● Your goal
Can you write out the lines of the records below, starting at the line containing "Click the テックエキスパート" and ending at the end of the records, with "Message textarea" substituted for "Body textarea" and nothing else changed?

[Item-finding records]
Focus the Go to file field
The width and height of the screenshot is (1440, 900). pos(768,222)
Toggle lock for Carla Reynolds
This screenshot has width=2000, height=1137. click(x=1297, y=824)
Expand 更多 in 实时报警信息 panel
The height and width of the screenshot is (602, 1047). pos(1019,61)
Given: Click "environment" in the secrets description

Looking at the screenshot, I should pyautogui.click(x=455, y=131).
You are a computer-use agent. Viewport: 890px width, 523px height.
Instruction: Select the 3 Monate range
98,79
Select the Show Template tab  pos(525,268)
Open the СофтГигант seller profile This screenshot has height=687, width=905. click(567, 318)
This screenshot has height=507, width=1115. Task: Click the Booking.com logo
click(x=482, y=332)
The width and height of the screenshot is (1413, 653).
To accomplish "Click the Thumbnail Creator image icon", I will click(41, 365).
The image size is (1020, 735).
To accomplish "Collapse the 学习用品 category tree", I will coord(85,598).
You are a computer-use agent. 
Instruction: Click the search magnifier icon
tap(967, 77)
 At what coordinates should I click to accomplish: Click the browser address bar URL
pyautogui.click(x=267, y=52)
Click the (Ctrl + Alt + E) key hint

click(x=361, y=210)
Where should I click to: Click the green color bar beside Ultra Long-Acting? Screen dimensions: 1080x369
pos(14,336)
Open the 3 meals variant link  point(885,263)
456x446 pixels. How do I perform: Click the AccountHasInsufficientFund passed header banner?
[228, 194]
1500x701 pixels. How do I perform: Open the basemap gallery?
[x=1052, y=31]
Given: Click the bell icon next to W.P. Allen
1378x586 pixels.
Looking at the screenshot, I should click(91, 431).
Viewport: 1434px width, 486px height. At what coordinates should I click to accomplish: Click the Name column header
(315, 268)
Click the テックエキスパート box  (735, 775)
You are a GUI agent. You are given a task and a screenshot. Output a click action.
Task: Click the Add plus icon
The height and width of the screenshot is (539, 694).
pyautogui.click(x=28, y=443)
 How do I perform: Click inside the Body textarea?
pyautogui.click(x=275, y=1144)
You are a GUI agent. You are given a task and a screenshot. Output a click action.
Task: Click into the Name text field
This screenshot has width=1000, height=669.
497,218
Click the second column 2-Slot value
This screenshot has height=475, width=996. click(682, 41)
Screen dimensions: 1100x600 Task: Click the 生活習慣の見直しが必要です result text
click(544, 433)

● Completed exercise
Click the テックエキスパート box  (735, 775)
You are a GUI agent. You are given a task and a screenshot. Output a click action.
Task: Click the Add plus icon
The height and width of the screenshot is (539, 694).
pyautogui.click(x=28, y=443)
 How do I perform: Click inside the Message textarea?
pyautogui.click(x=275, y=1144)
You are a GUI agent. You are given a task and a screenshot. Output a click action.
Task: Click into the Name text field
This screenshot has width=1000, height=669.
497,218
Click the second column 2-Slot value
This screenshot has height=475, width=996. click(682, 41)
Screen dimensions: 1100x600 Task: Click the 生活習慣の見直しが必要です result text
click(544, 433)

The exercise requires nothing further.